Written instruction - Reproduce each of the following records line for line, with no changes.

════════════════════

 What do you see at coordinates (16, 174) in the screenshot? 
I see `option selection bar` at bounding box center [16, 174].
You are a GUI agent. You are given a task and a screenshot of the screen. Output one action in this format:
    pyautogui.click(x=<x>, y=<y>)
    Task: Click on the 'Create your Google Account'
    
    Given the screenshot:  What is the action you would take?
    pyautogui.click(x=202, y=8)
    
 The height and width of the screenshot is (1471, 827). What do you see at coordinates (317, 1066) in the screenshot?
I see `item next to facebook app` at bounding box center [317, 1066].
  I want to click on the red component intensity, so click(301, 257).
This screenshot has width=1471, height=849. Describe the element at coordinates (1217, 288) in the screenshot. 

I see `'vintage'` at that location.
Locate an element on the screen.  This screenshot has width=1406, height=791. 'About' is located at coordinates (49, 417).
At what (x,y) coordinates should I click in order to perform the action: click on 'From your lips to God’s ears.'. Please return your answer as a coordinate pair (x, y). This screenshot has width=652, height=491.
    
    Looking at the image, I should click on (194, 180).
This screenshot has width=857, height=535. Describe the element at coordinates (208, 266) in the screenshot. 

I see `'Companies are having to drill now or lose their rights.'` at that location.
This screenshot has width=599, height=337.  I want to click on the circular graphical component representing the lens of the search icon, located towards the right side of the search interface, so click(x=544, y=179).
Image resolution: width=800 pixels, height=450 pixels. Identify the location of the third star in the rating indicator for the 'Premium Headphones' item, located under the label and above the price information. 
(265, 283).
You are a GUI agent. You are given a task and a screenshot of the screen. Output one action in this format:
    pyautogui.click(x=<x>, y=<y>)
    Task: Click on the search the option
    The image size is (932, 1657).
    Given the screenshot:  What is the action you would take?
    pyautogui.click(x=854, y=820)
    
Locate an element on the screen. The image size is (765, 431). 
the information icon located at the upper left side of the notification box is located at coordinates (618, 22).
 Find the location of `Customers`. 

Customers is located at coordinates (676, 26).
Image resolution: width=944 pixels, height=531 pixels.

════════════════════

Response to this task -
 What do you see at coordinates (16, 174) in the screenshot? 
I see `option selection bar` at bounding box center [16, 174].
You are a GUI agent. You are given a task and a screenshot of the screen. Output one action in this format:
    pyautogui.click(x=<x>, y=<y>)
    Task: Click on the 'Create your Google Account'
    
    Given the screenshot:  What is the action you would take?
    pyautogui.click(x=202, y=8)
    
 The height and width of the screenshot is (1471, 827). What do you see at coordinates (317, 1066) in the screenshot?
I see `item next to facebook app` at bounding box center [317, 1066].
  I want to click on the red component intensity, so click(301, 257).
This screenshot has width=1471, height=849. Describe the element at coordinates (1217, 288) in the screenshot. 

I see `'vintage'` at that location.
Locate an element on the screen.  This screenshot has width=1406, height=791. 'About' is located at coordinates (49, 417).
At what (x,y) coordinates should I click in order to perform the action: click on 'From your lips to God’s ears.'. Please return your answer as a coordinate pair (x, y). This screenshot has width=652, height=491.
    
    Looking at the image, I should click on (194, 180).
This screenshot has width=857, height=535. Describe the element at coordinates (208, 266) in the screenshot. 

I see `'Companies are having to drill now or lose their rights.'` at that location.
This screenshot has width=599, height=337.  I want to click on the circular graphical component representing the lens of the search icon, located towards the right side of the search interface, so click(x=544, y=179).
Image resolution: width=800 pixels, height=450 pixels. Identify the location of the third star in the rating indicator for the 'Premium Headphones' item, located under the label and above the price information. 
(265, 283).
You are a GUI agent. You are given a task and a screenshot of the screen. Output one action in this format:
    pyautogui.click(x=<x>, y=<y>)
    Task: Click on the search the option
    The image size is (932, 1657).
    Given the screenshot:  What is the action you would take?
    pyautogui.click(x=854, y=820)
    
Locate an element on the screen. The image size is (765, 431). 
the information icon located at the upper left side of the notification box is located at coordinates (618, 22).
 Find the location of `Customers`. 

Customers is located at coordinates (676, 26).
Image resolution: width=944 pixels, height=531 pixels.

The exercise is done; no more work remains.